La Corte è uno strumento di lotta contro i crimini più gravi, contro l’impunità e di prevenzione nonché uno strumento di peacebuilding.

Il preambolo riflette maggiormente l’intenzione dei redattori ed è conforme allo spirito della loro visione. Seppur non facendo parte della parte operativa dello Statuto, il preambolo delinea gli obiettivi principali ed è il risultato di lunghe negoziazioni che stanno alla base dell’accettazione dello Statuto. Secondo il Preambolo, la Corte ha un carattere universale, prende in considerazione “tutti i popoli”, denuncia i “milioni di vittime di atrocità”, e soprattutto “afferma che i crimini più gravi che toccano l’insieme della comunità internazionale non saranno lasciati impuniti e che la loro repressione deve essere effettivamente assicurata attraverso misure prese nel quadro nazionale e attraverso il rinforzamento della cooperazione internazionale”. I redattori si dicono “determinati a mettere fine all’impunità degli autori di questi crimini e a concorrere anche alla prevenzione di nuovi crimini”. Cosi la lettura di questo paragrafo indica la doppia funzione della Corte: da un lato di perseguire i crimini più gravi assicurando la lotta contro l’impunità e dall’altro come strumento di prevenzione.

Inoltre, l’amnistia non sarà più permessa per i crimini previsti dalla Corte. Grazie a questo strumento, la tensione tra amnistia e lotta contro l’impunità fa pendere chiaramente la bilancia a favore della lotta contro l’impunità. Questo stato di fatto riflette l’incidenza delle ONG nella loro volontà di prevedere degli strumenti di protezione delle popolazione.

La CPI, oltre ad essere uno strumento di azione giudiziaria e di lotta contro l’impunità è uno strumento di dissuasione efficace?

La risposta è certamente mitigata quando si considera, per esempio, la situazione in Siria e le numerose minacce di apertura d’inchiesta contro i belligeranti. Di fronte agli interessi delle grandi potenze in Siria, ci sono poche chance di veder materializzarsi una risoluzione del Consiglio di Sicurezza che preveda l’apertura di un’inchiesta in questo paese.
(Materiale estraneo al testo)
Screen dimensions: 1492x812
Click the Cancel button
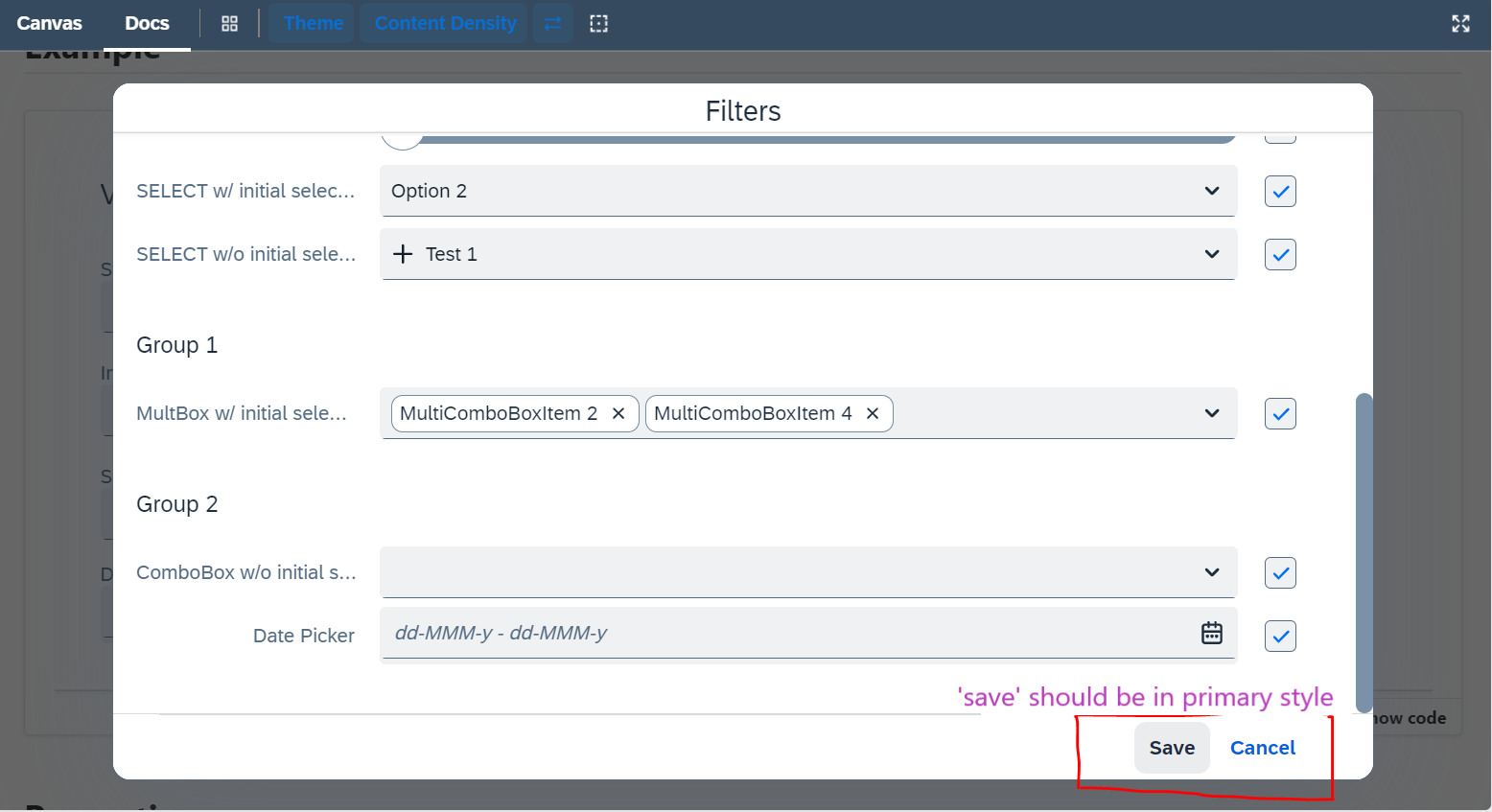pyautogui.click(x=1262, y=748)
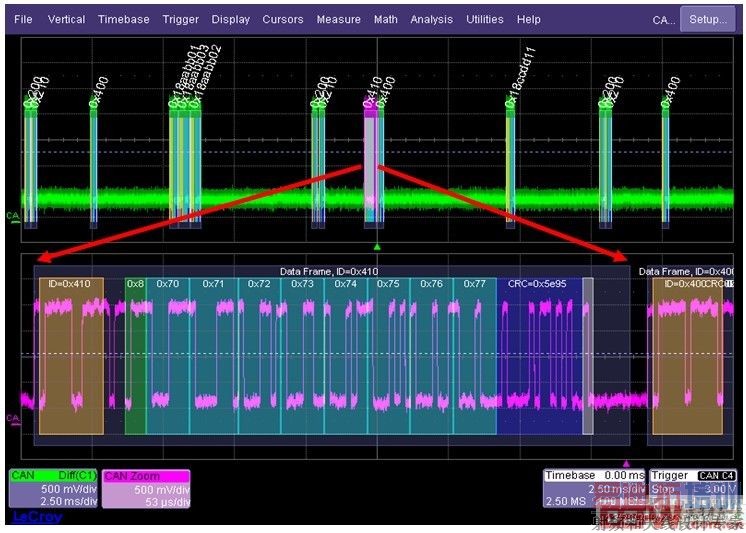Select the ID=0x410 decoded field

(71, 356)
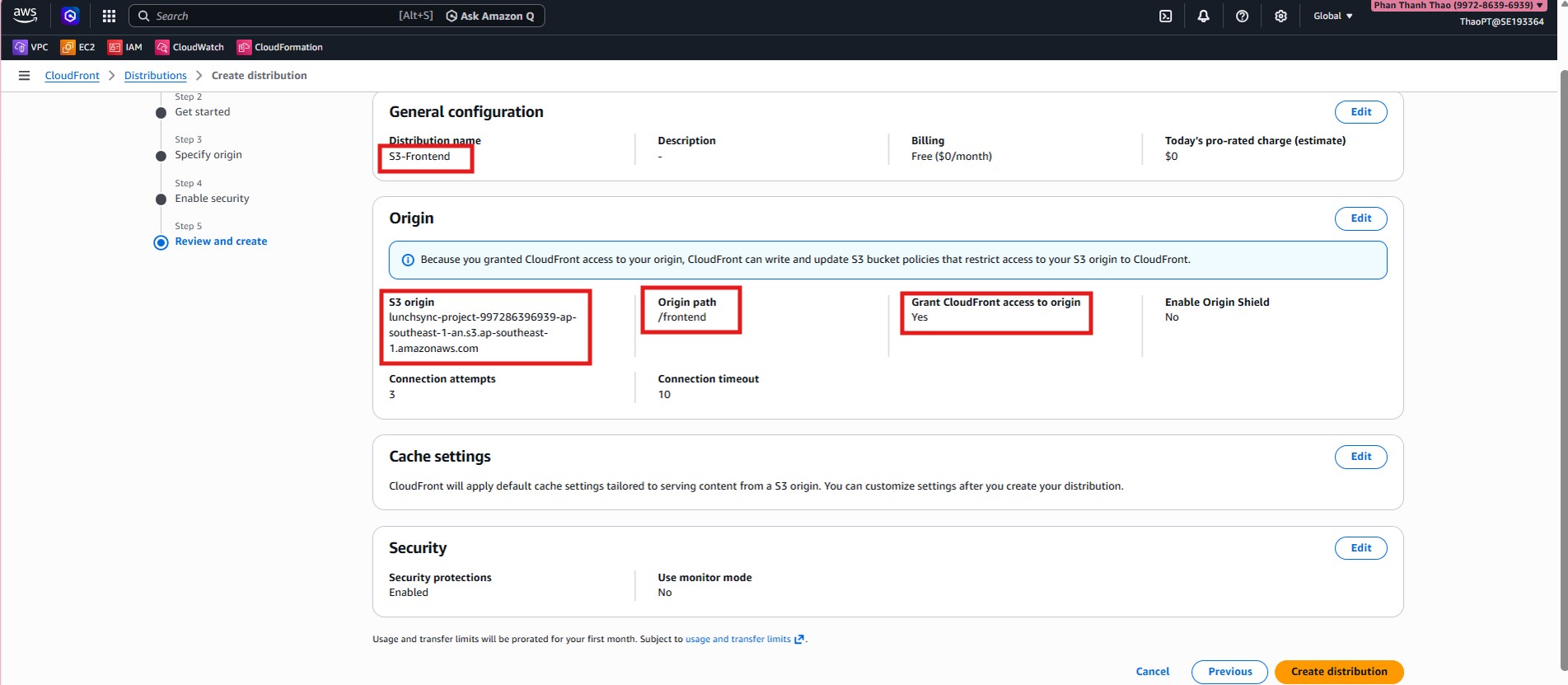Toggle the hamburger side navigation menu
Screen dimensions: 1568x685
[x=24, y=75]
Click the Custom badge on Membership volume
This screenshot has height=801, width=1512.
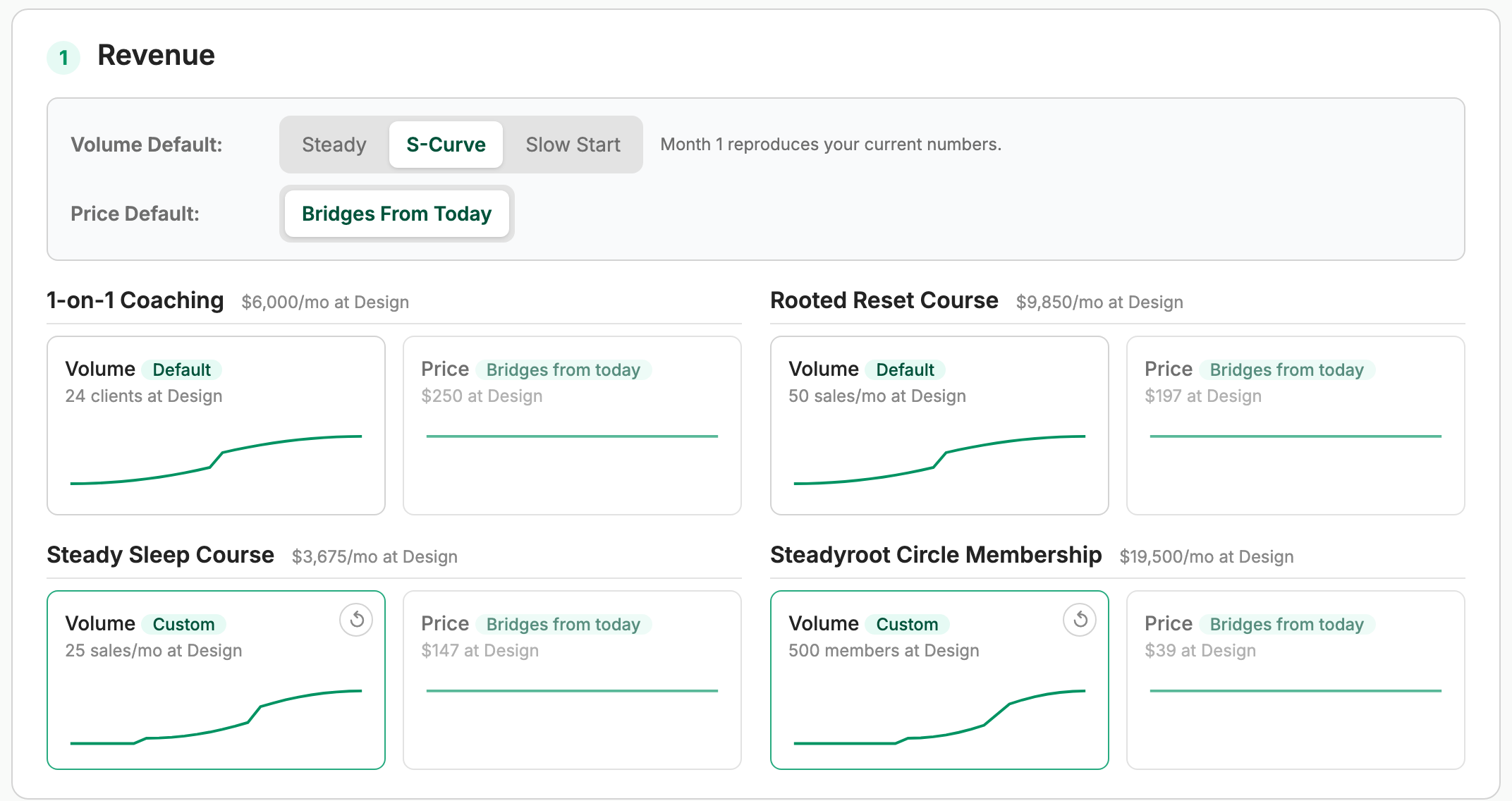[907, 624]
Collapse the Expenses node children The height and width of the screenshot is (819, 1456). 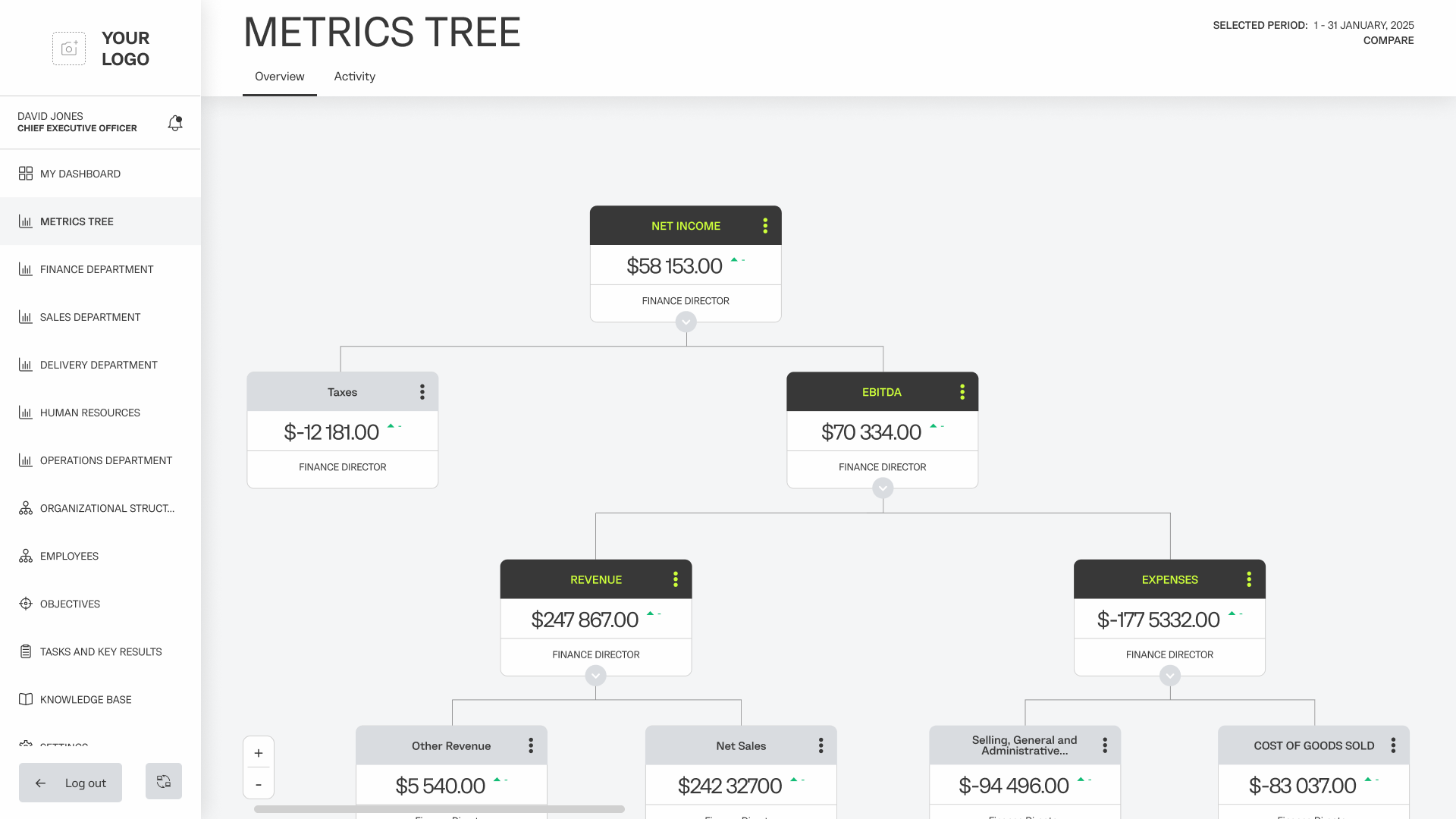pos(1170,676)
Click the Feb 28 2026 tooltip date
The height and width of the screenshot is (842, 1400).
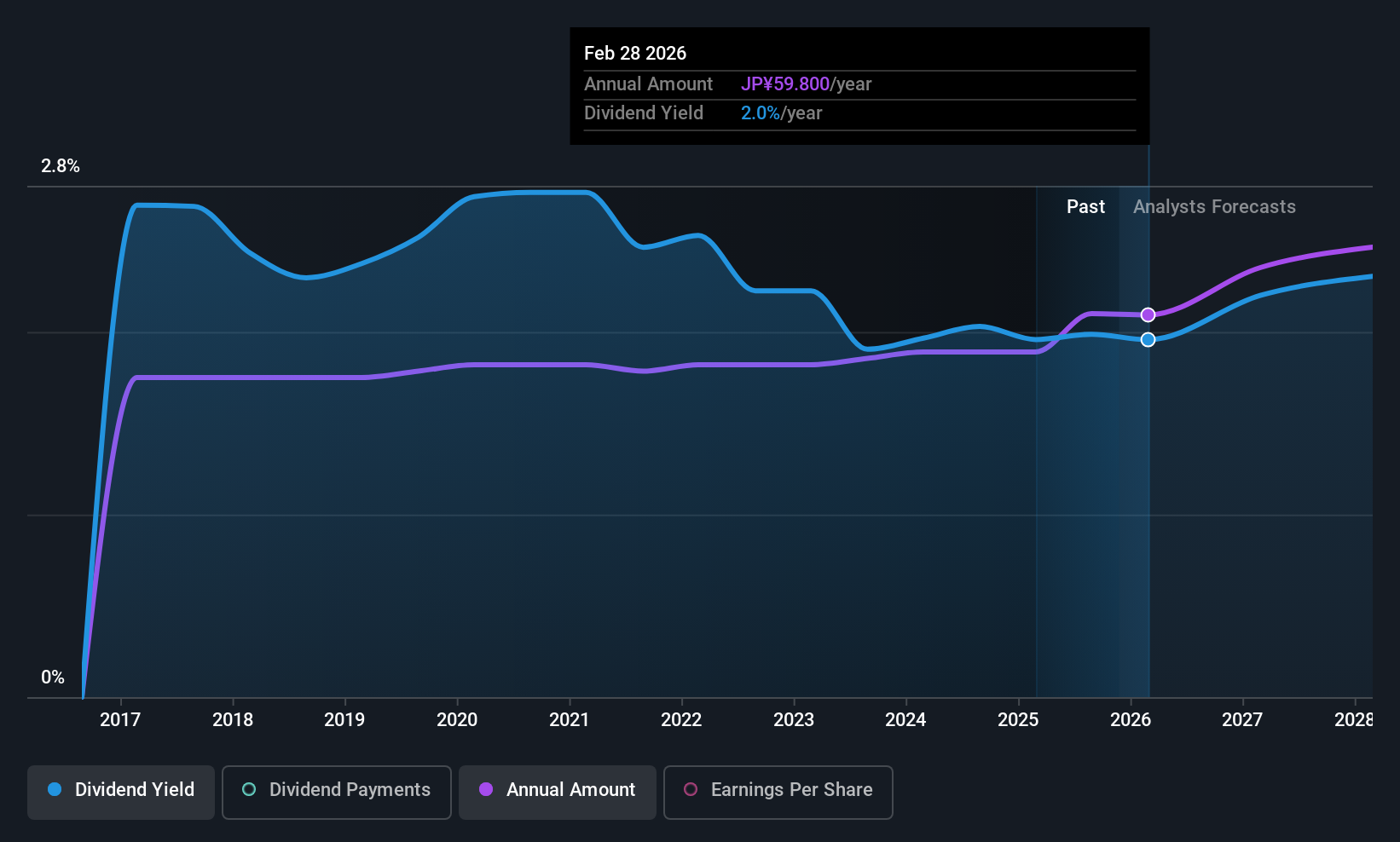[x=635, y=53]
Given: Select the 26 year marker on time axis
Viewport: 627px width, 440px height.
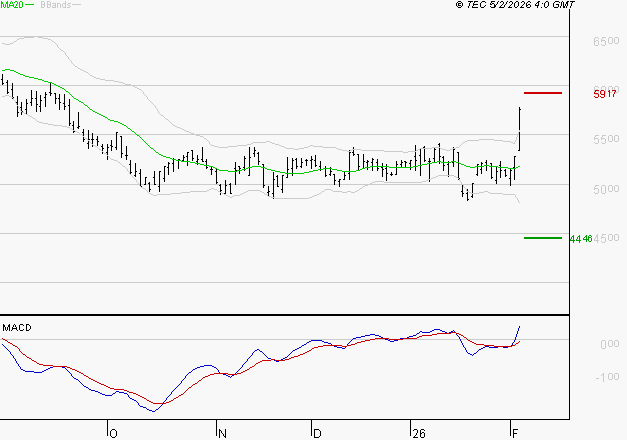Looking at the screenshot, I should 417,432.
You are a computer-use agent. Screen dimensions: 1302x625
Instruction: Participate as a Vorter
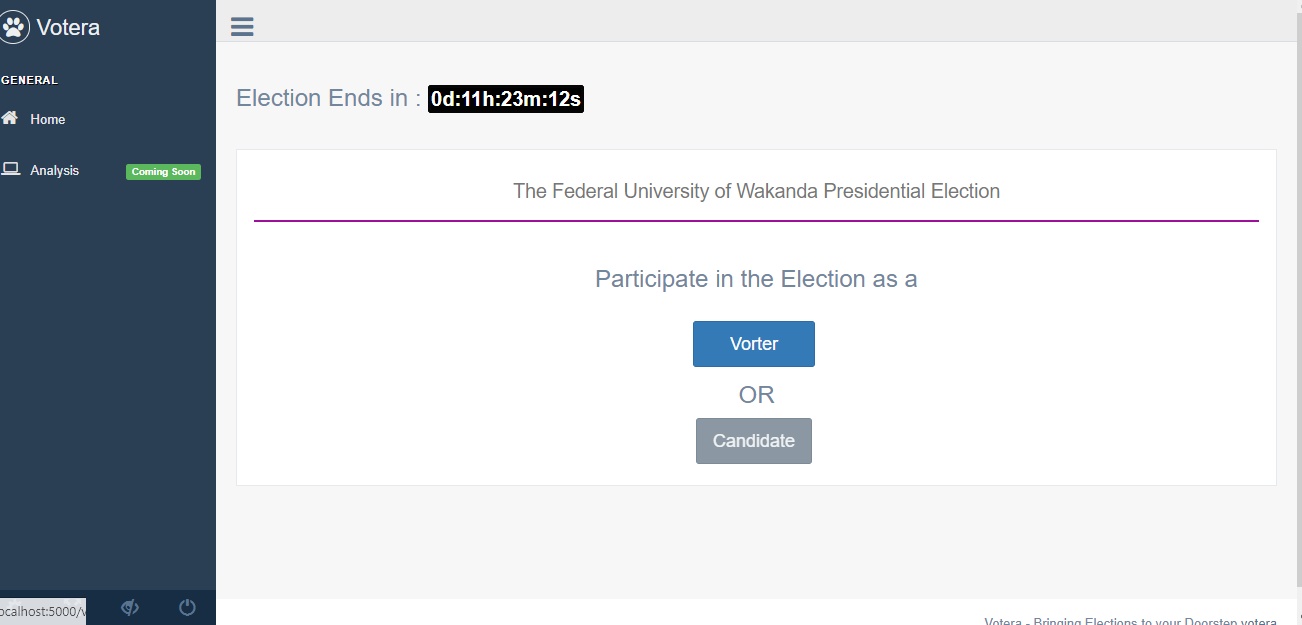pos(753,344)
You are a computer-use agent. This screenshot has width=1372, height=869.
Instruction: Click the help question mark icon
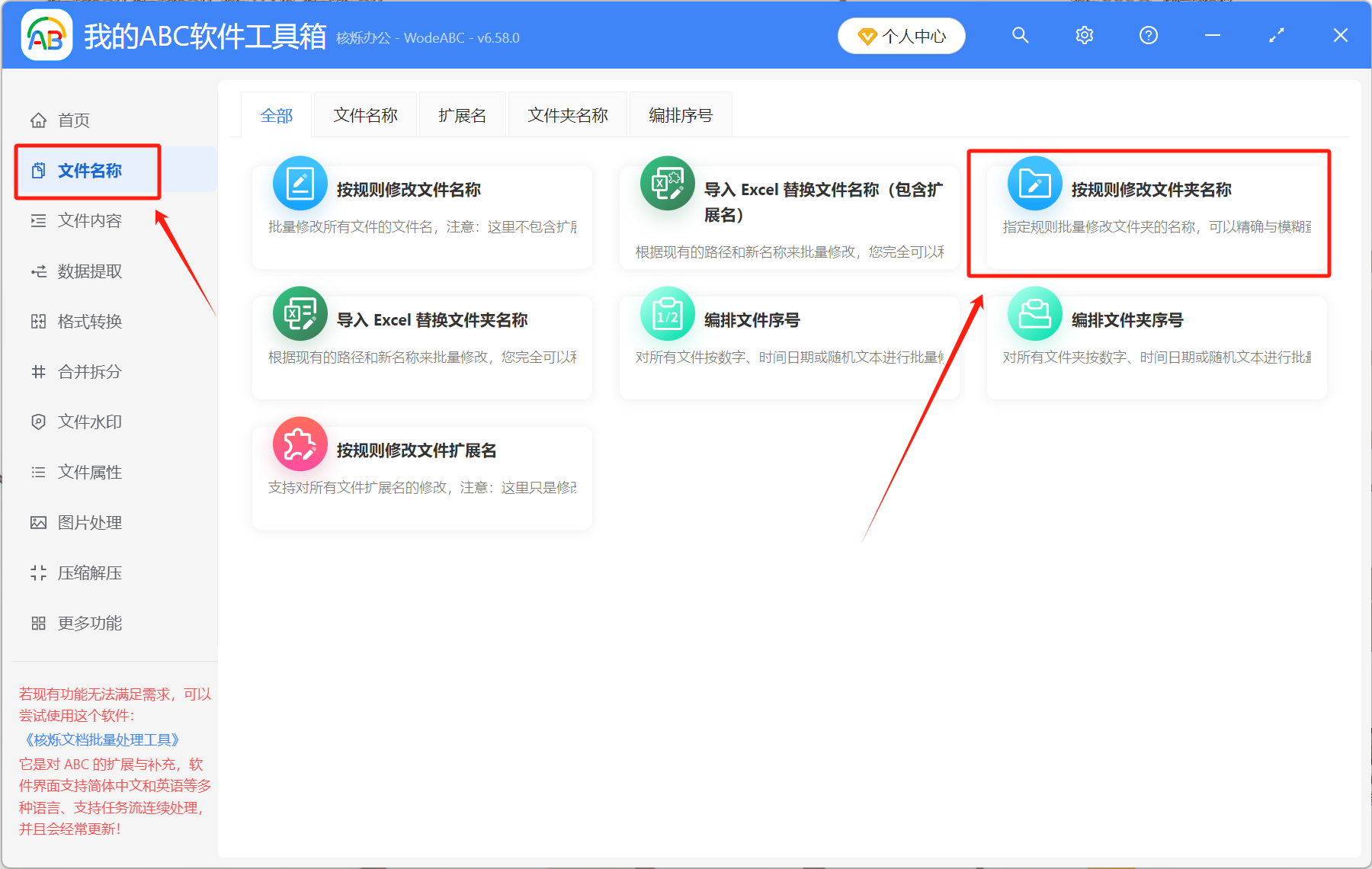pos(1148,35)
In certi casi, gli interessi nazionali prevalgono chiaramente e lo strumento del diritto è brandito. In Africa dell’ovest, la minaccia di fare ricorso alla CPI sembra essere largamente accettata e funzionante. Delle minacce di ricorso alla CPI sono state utilizzate sia da parte del Segretario Generale delle NU sia dalle organizzazioni regionali come la CEDEAO.

L’importanza della Corte come strumento con una propria mission nel contesto internazionale è innegabile. Si constata che oltre alla funzione di strumento di lotta contro l’impunità, si aggiunge la sua funzione centrale nella ricostruzione post-conflitto (peacebuilding). In effetti, “la corte stabilisce i principi applicabili alle forme di riparazione, come la restituzione, l’indennizzo o la riabilitazione, da accordare alle vittime o a chi ne ha diritto”. Il Prof. Vincent Chetail ritiene che in un contesto caldo che segue le situazioni di conflitto armato, giudicare i crimini di guerra è una tappa essenziale ai fini di restaurare la pace e di procedere ad una rottura con il passato. Egli aggiunge inoltre che l’esperienza ha dimostrato che la riconciliazione e la riparazione delle vittime ha dei benefici in un approccio che unisce gli aspetti interni e internazionali della giustizia, il quale ha un obiettivo che va al di là della semplice repressione criminale dei crimini commessi nel passato.

Vista l’importanza della corte, tutte le ONG e gli operatori sociali in contesti difficili dovrebbero far propria la missione di informare correttamente sul funzionamento e sugli obiettivi della CPI, in modo da aiutare a cambiare la percezione di “(in)giustizia internazionale” che buona parte della popolazione civile ha.